Een mobiliteitshub of mobility hub is een plek waar diverse vervoersvormen samenkomen. Het is een toegankelijk knooppunt dat uitnodigt tot efficiënte en duurzame verplaatsing van A naar B. Een toekomstbestendige mobiliteitshub vraagt om een integrale aanpak. Als overheid pakt u de regie, op basis van 3 stappen: situatie in kaart brengen, toekomstvisie schetsen, verdiepend onderzoek.

Mobiliteitshub

Mobiliteitshub in het kort:

  • Een mobiliteitshub is een plek waar diverse reizen en diensten slim en efficiënt met elkaar verbonden worden.
  • Het nodigt daarmee uit te kiezen voor efficiënt en duurzaam vervoer.
  • Een mobiliteitshub is een onmisbare schakel in de mobiliteitstransitie.
  • Mobiliteitshubs (zoals ov-knooppunten) dragen bij aan maatschappelijke doelen als sociale inclusiviteit, leefbaarheid, bereikbaarheid en duurzaamheid.
  • Mobiliteitshubs vragen om een integrale aanpak, waarbij de betrokken partijen samenwerken. U als overheid houdt daarin de regie.
  • Een essentieel hulpmiddel bij deze integrale werkwijze is het stappenplan naar toekomstbestendige mobility hubs: huidige situatie in kaart brengen, toekomstvisie bepalen, een gezamenlijk gedragen ambitie formuleren en verdiepend onderzoek.
  • Diverse tools en inzichten (zoals mobiliteitshub-studies voor grotere gebieden) helpen u op weg.

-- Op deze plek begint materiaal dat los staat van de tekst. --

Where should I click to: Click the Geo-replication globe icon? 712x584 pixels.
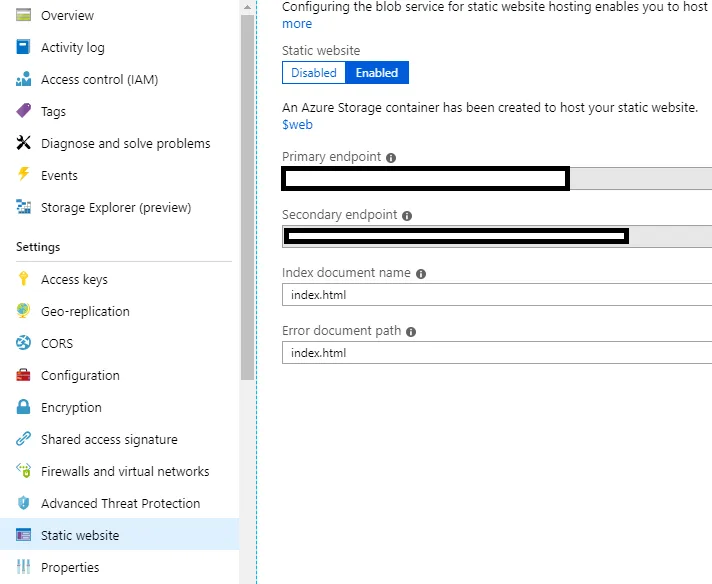pyautogui.click(x=24, y=311)
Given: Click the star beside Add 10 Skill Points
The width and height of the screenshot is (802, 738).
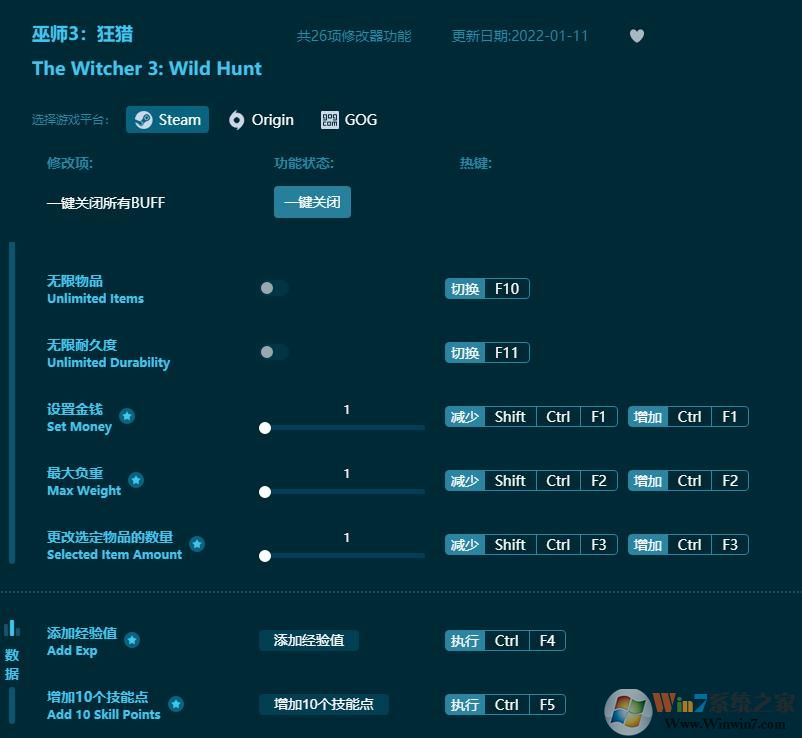Looking at the screenshot, I should (x=177, y=704).
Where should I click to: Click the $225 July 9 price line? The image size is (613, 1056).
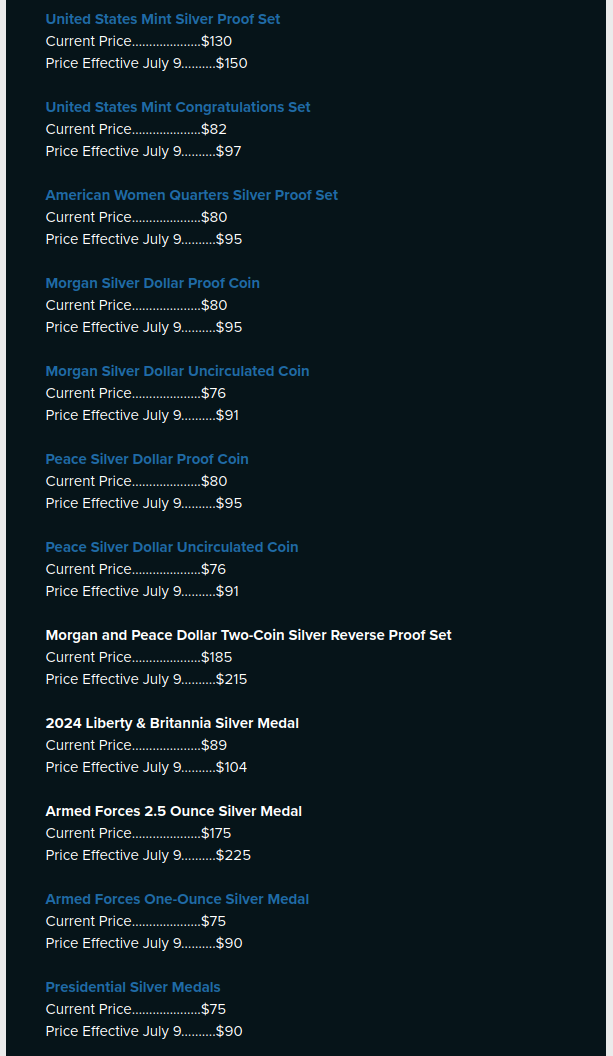pos(148,855)
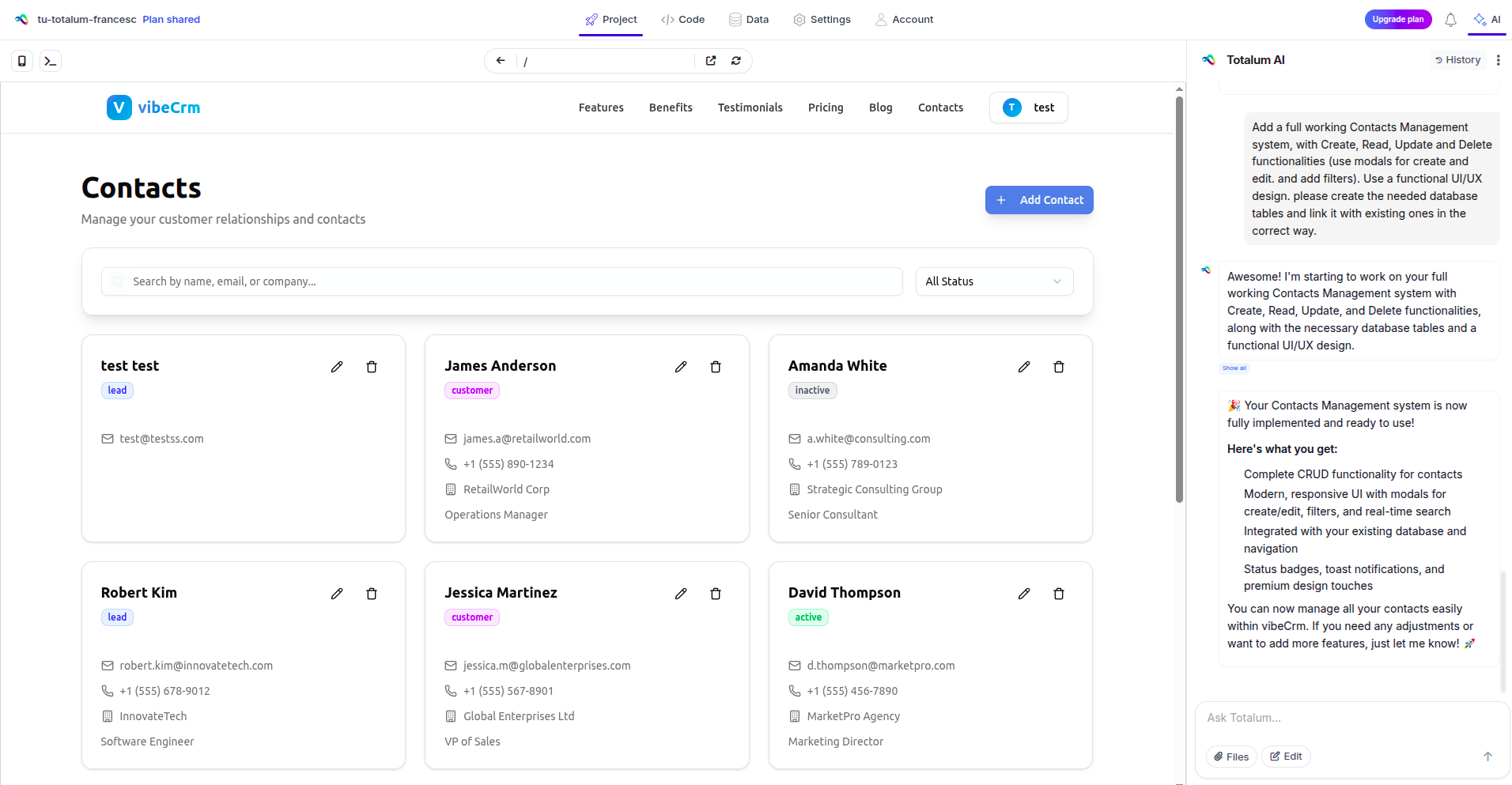
Task: Open the test user account menu
Action: tap(1028, 108)
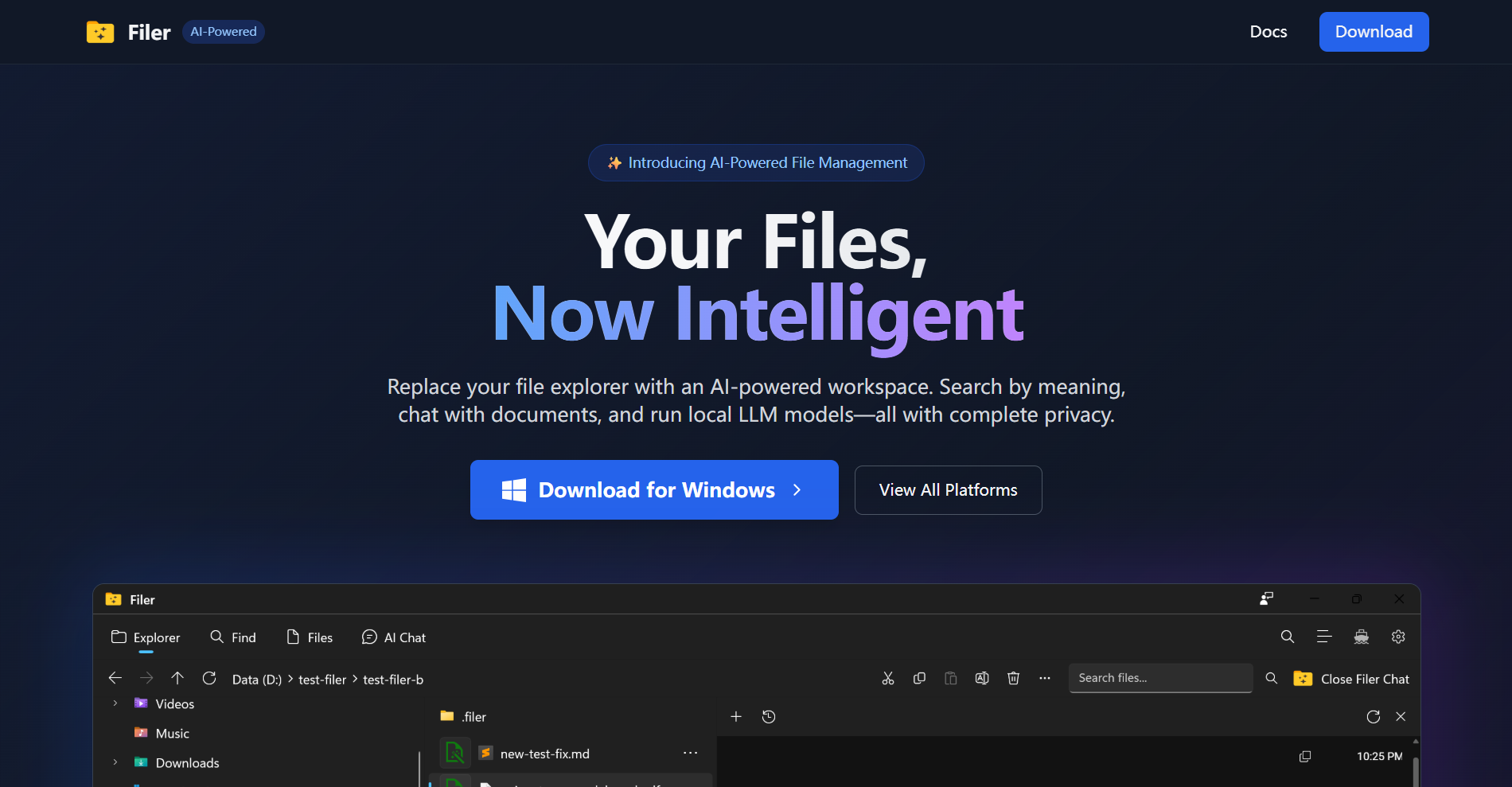
Task: Navigate up one folder with the up arrow
Action: [x=177, y=678]

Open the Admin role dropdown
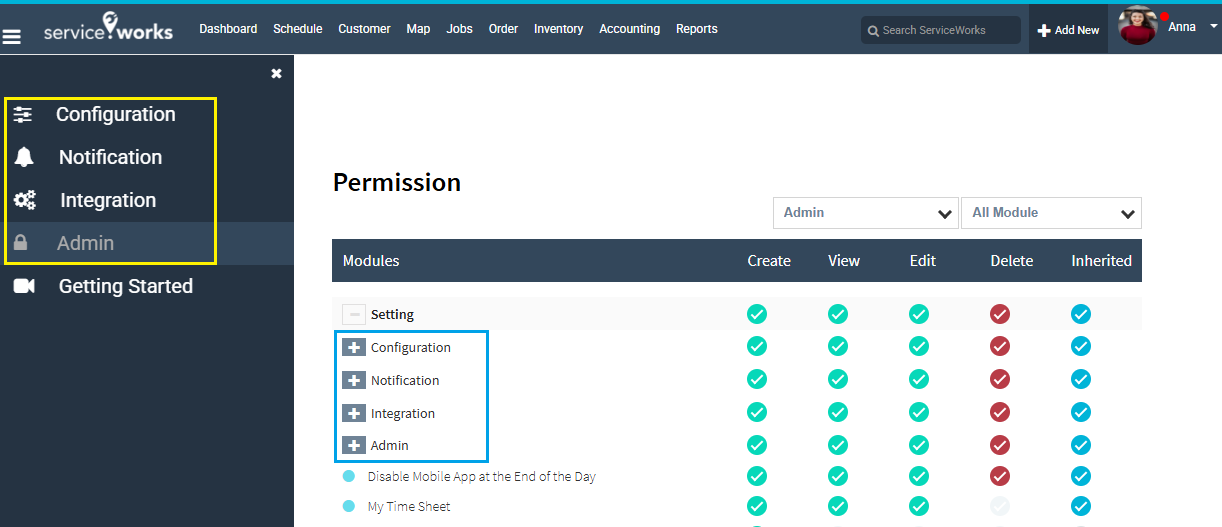pos(866,213)
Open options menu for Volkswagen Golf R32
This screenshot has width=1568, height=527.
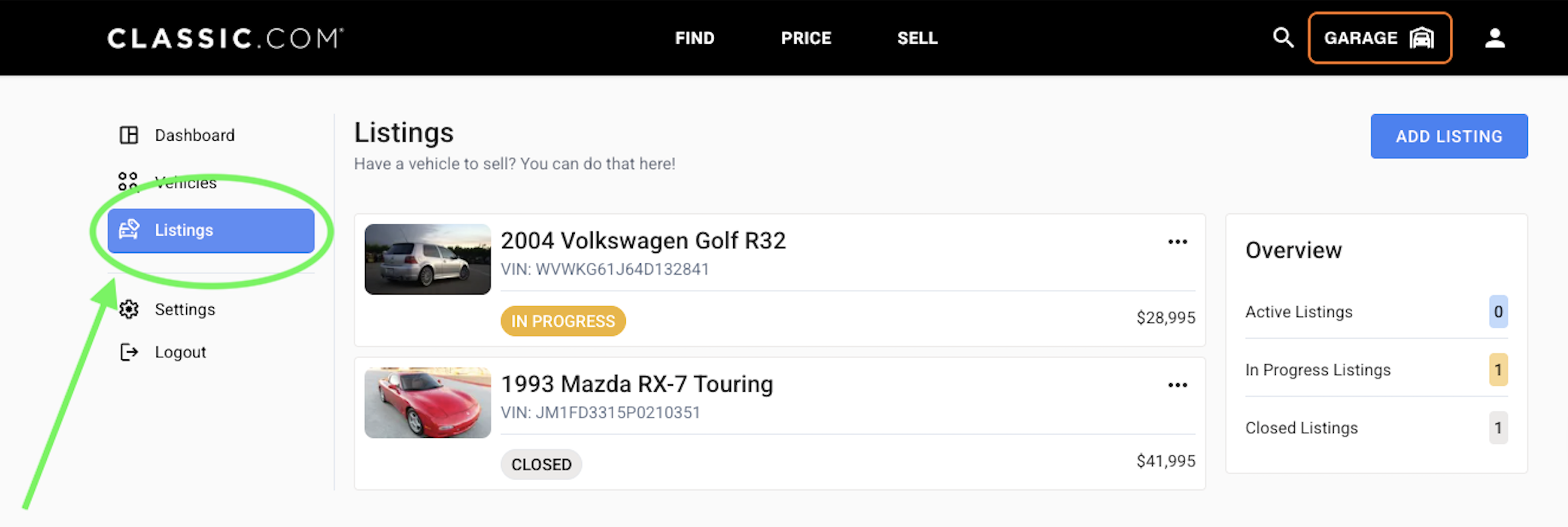1177,242
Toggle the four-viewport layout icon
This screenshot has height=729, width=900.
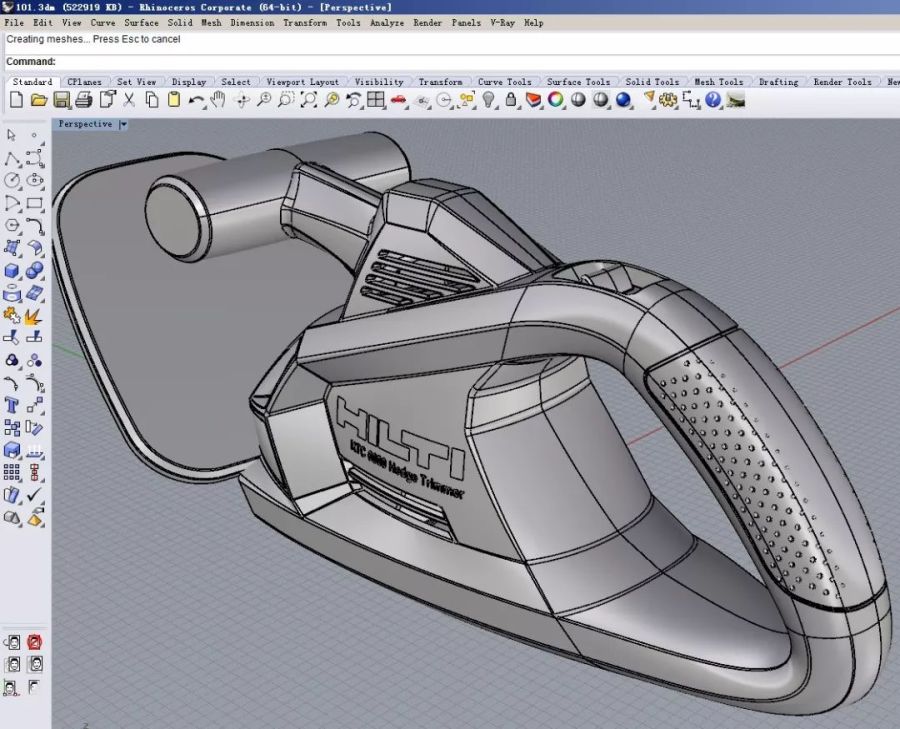click(376, 99)
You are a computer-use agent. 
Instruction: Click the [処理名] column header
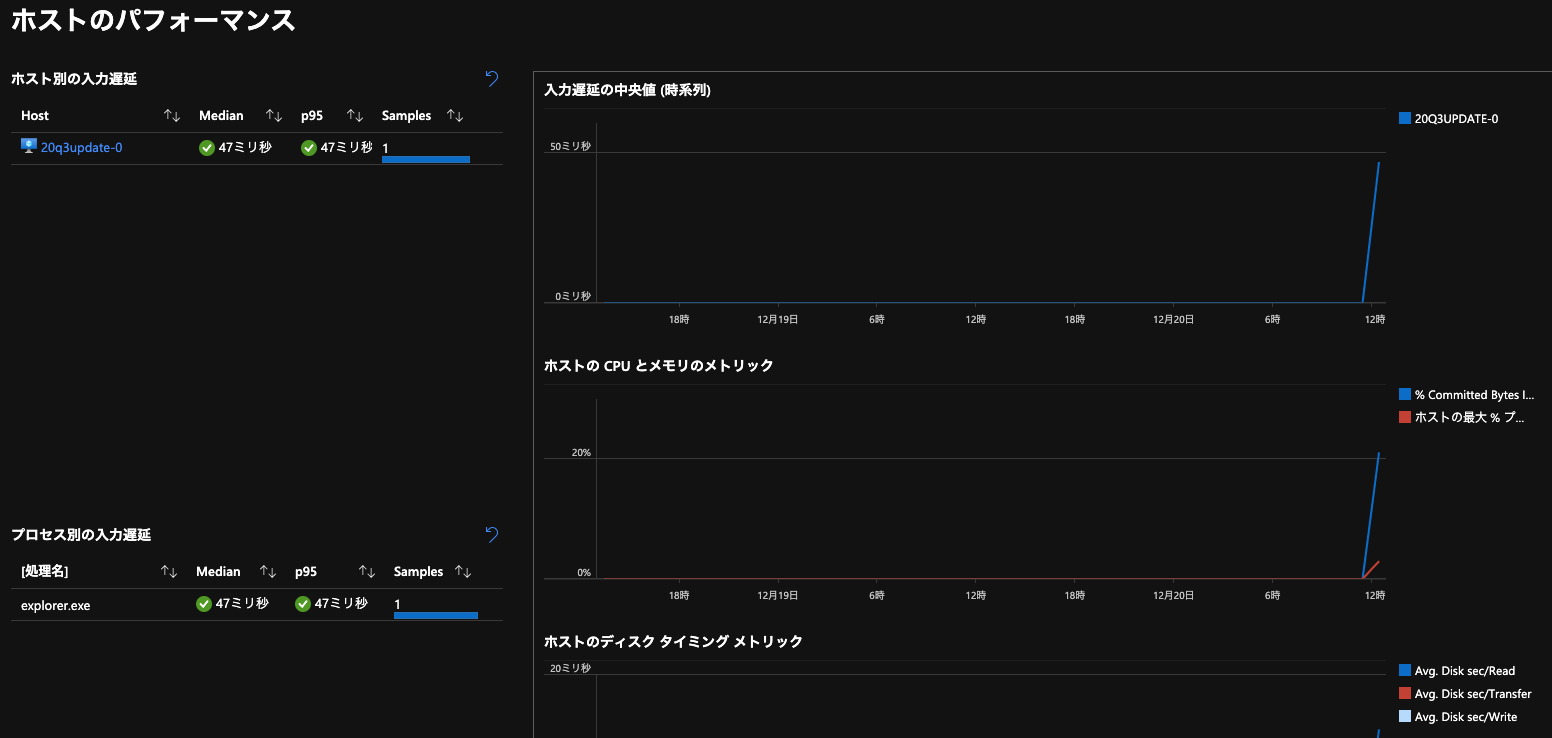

Mobiliteitshub: de kerneigenschappen

Een mobiliteitshub is een plek waar diverse reizen en vervoersvormen samenkomen. Hoewel het een breed begrip is draait het bij een mobiliteitsbeleid om:

  • De samenkomst van diverse vervoersvormen: openbaar vervoer, deelmobiliteit, de fiets, voetganger en auto.
  • Het is makkelijk om van de ene op de andere vervoersvorm over te stappen.
  • De locatie is uitnodigend, toegankelijk en prettig om te verblijven.
  • Er is ruimte voor praktische aanvullende diensten: bijvoorbeeld een supermarkt of pakketpunt.

Soorten mobiliteitshubs

Mobiliteitshubs zijn knooppunten die allerlei rollen kunnen vervullen, afhankelijk van onder meer hun locatie. Dit zijn de voornaamste typen:

  • Buurthub: een afgebakende locatie in een wijk waar bewoners hun (deel)auto’s kunnen parkeren. Een buurthub is kleinschalig en heeft vooral als doel om de grootste drukte uit een wijk te halen. Meestal bevindt de buurthub zich daarom aan de rand van een buurt of wijk.
     
  • Wijkhub: een wijkhub is grootschaliger dan een buurthub. Hier komen bijvoorbeeld openbaar vervoer en deelvervoer (fietsen, scooters en auto’s) samen. In een wijkhub is vaak ook plaats voor horeca, winkels, of een verzamelpunt voor pakketdiensten.
     
  • Stadshub: een grootschalige hub in het midden van een stad. Bijvoorbeeld een treinstation waar ook ander openbaar vervoer en deelvervoer samenkomt.
     
  • Stadsrandhub: een hub aan de rand van de stad, bijvoorbeeld een transferium, waar men kan parkeren en overstappen op openbaar vervoer of deelvervoer.
     
  • Transferhub: waar buurt-, wijk-, en goederenhubs vaak het begin of einde van een reis vormen, is de transferhub bedoeld voor de overstap tussen verschillende trajecten en vervoersvormen. Een stadshub is als ov-knooppunt vaak ook een transferhub.
     
  • Goederenhub: naast de bovengenoemde hubs gericht op personenvervoer bestaat er ook nog een goederenhub. Dat is een centrale locatie waar goederen bestemd voor een bepaald gebied samenkomen. Een goederenhub kan de verkeersdruk rondom laden en lossen in een drukke winkelstraat verlagen. Een goederenhub kan ook een stadsdistributiecentrum zijn (aan de rand van de stad), of een hub met een regionale of (inter)nationale functie.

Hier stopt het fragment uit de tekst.